(Element and text position data)
* * * * * * *

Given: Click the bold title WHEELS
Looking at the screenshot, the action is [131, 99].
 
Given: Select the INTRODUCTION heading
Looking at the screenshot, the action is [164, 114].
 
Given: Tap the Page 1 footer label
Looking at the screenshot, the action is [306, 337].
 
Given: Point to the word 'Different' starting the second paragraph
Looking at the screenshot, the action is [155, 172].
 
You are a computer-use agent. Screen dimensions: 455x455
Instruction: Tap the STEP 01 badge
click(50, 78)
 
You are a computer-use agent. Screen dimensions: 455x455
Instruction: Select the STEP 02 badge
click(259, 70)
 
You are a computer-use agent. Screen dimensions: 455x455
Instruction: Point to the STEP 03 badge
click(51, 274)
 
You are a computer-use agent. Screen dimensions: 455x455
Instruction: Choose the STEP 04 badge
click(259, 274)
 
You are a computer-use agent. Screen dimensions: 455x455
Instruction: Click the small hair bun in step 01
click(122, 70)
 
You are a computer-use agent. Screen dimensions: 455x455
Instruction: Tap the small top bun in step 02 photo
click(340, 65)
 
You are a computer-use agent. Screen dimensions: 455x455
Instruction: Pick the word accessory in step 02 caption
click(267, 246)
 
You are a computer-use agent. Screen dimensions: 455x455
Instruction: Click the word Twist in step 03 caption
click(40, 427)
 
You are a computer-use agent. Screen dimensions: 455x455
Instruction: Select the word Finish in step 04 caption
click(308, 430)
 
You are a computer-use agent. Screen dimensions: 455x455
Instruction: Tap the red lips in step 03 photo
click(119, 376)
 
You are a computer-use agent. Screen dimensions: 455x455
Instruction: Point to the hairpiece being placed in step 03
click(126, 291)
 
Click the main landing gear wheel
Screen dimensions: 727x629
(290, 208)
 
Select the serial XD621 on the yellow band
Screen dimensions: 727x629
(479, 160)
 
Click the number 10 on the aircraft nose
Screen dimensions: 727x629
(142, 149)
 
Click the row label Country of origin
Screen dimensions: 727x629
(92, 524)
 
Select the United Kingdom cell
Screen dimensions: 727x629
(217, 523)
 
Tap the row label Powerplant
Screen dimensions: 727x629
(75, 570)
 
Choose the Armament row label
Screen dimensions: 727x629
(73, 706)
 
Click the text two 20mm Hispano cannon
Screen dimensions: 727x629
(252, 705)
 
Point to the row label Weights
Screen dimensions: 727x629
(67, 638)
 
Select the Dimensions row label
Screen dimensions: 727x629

* * * * * * *

◆ Your objective ◆
Copy every one of the records above word for word, keeping each line unchanged.

◆ Response to the task ◆
Given: Click the bold title WHEELS
Looking at the screenshot, the action is [131, 99].
 
Given: Select the INTRODUCTION heading
Looking at the screenshot, the action is [164, 114].
 
Given: Tap the Page 1 footer label
Looking at the screenshot, the action is [306, 337].
 
Given: Point to the word 'Different' starting the second paragraph
Looking at the screenshot, the action is [155, 172].
 
You are a computer-use agent. Screen dimensions: 455x455
Instruction: Tap the STEP 01 badge
click(50, 78)
 
You are a computer-use agent. Screen dimensions: 455x455
Instruction: Select the STEP 02 badge
click(259, 70)
 
You are a computer-use agent. Screen dimensions: 455x455
Instruction: Point to the STEP 03 badge
click(51, 274)
 
You are a computer-use agent. Screen dimensions: 455x455
Instruction: Choose the STEP 04 badge
click(259, 274)
 
You are a computer-use agent. Screen dimensions: 455x455
Instruction: Click the small hair bun in step 01
click(122, 70)
 
You are a computer-use agent. Screen dimensions: 455x455
Instruction: Tap the small top bun in step 02 photo
click(340, 65)
 
You are a computer-use agent. Screen dimensions: 455x455
Instruction: Pick the word accessory in step 02 caption
click(267, 246)
 
You are a computer-use agent. Screen dimensions: 455x455
Instruction: Click the word Twist in step 03 caption
click(40, 427)
 
You are a computer-use agent. Screen dimensions: 455x455
Instruction: Select the word Finish in step 04 caption
click(308, 430)
 
You are a computer-use agent. Screen dimensions: 455x455
Instruction: Tap the red lips in step 03 photo
click(119, 376)
 
You are a computer-use agent. Screen dimensions: 455x455
Instruction: Point to the hairpiece being placed in step 03
click(126, 291)
 
Click the main landing gear wheel
Screen dimensions: 727x629
(290, 208)
 
Select the serial XD621 on the yellow band
Screen dimensions: 727x629
(479, 160)
 
Click the number 10 on the aircraft nose
Screen dimensions: 727x629
(142, 149)
 
Click the row label Country of origin
Screen dimensions: 727x629
(92, 524)
 
Select the United Kingdom cell
Screen dimensions: 727x629
(217, 523)
 
Tap the row label Powerplant
Screen dimensions: 727x629
(75, 570)
 
Choose the Armament row label
Screen dimensions: 727x629
(73, 706)
 
Click the text two 20mm Hispano cannon
Screen dimensions: 727x629
(252, 705)
 
Point to the row label Weights
Screen dimensions: 727x629
(67, 638)
 
Select the Dimensions row label
Screen dimensions: 727x629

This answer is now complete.